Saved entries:
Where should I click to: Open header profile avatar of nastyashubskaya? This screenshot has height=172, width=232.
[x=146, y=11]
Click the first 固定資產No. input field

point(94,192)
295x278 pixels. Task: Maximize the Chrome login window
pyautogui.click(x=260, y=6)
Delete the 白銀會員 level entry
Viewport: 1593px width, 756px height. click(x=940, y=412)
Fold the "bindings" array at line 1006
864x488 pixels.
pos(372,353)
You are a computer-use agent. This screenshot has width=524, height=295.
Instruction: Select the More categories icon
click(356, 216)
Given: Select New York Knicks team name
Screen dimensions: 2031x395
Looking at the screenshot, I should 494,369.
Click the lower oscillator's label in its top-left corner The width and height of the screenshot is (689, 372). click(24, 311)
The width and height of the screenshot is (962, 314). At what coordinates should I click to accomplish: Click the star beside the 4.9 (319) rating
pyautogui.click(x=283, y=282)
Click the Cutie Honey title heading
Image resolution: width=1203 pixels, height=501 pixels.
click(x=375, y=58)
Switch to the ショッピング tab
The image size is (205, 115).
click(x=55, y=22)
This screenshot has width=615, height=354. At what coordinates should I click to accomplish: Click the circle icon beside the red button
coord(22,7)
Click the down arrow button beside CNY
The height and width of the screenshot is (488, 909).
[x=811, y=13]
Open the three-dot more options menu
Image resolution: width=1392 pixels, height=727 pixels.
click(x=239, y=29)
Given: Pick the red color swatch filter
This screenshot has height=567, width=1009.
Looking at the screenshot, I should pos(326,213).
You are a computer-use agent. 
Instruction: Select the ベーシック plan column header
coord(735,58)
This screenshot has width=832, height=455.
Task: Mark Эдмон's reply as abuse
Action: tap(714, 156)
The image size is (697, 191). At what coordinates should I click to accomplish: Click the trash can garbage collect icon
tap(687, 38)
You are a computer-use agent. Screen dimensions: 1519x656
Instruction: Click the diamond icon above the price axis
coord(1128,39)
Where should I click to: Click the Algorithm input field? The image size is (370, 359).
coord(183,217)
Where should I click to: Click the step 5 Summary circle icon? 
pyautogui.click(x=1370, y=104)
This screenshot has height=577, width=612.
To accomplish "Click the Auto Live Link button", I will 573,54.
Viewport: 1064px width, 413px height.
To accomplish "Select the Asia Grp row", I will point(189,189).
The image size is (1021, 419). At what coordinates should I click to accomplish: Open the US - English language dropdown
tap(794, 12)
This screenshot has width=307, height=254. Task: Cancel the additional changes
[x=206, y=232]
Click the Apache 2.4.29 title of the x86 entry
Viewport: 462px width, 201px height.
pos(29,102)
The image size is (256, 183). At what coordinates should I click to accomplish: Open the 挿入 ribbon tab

ACTION ITEM: Each of the entries must be written out again exactly.

TASK SOLUTION:
Where should I click to: Open header profile avatar of nastyashubskaya? This screenshot has height=172, width=232.
[x=146, y=11]
Click the first 固定資產No. input field

point(94,192)
295x278 pixels. Task: Maximize the Chrome login window
pyautogui.click(x=260, y=6)
Delete the 白銀會員 level entry
Viewport: 1593px width, 756px height. click(x=940, y=412)
Fold the "bindings" array at line 1006
864x488 pixels.
pos(372,353)
You are a computer-use agent. This screenshot has width=524, height=295.
Instruction: Select the More categories icon
click(356, 216)
Given: Select New York Knicks team name
Screen dimensions: 2031x395
Looking at the screenshot, I should 494,369.
Click the lower oscillator's label in its top-left corner The width and height of the screenshot is (689, 372). click(24, 311)
The width and height of the screenshot is (962, 314). At what coordinates should I click to accomplish: Click the star beside the 4.9 (319) rating
pyautogui.click(x=283, y=282)
Click the Cutie Honey title heading
Image resolution: width=1203 pixels, height=501 pixels.
click(x=375, y=58)
Switch to the ショッピング tab
The image size is (205, 115).
click(x=55, y=22)
This screenshot has width=615, height=354. At what coordinates should I click to accomplish: Click the circle icon beside the red button
coord(22,7)
Click the down arrow button beside CNY
The height and width of the screenshot is (488, 909).
[x=811, y=13]
Open the three-dot more options menu
Image resolution: width=1392 pixels, height=727 pixels.
click(x=239, y=29)
Given: Pick the red color swatch filter
This screenshot has height=567, width=1009.
Looking at the screenshot, I should pos(326,213).
You are a computer-use agent. 
Instruction: Select the ベーシック plan column header
coord(735,58)
This screenshot has width=832, height=455.
Task: Mark Эдмон's reply as abuse
Action: tap(714, 156)
The image size is (697, 191). At what coordinates should I click to accomplish: Click the trash can garbage collect icon
tap(687, 38)
You are a computer-use agent. Screen dimensions: 1519x656
Instruction: Click the diamond icon above the price axis
coord(1128,39)
Where should I click to: Click the Algorithm input field? The image size is (370, 359).
coord(183,217)
Where should I click to: Click the step 5 Summary circle icon? 
pyautogui.click(x=1370, y=104)
This screenshot has height=577, width=612.
To accomplish "Click the Auto Live Link button", I will 573,54.
Viewport: 1064px width, 413px height.
To accomplish "Select the Asia Grp row", I will point(189,189).
The image size is (1021, 419). At what coordinates should I click to accomplish: Open the US - English language dropdown
tap(794, 12)
This screenshot has width=307, height=254. Task: Cancel the additional changes
[x=206, y=232]
Click the Apache 2.4.29 title of the x86 entry
Viewport: 462px width, 201px height.
pos(29,102)
The image size is (256, 183). At what coordinates should I click to accomplish: Open the 挿入 ribbon tab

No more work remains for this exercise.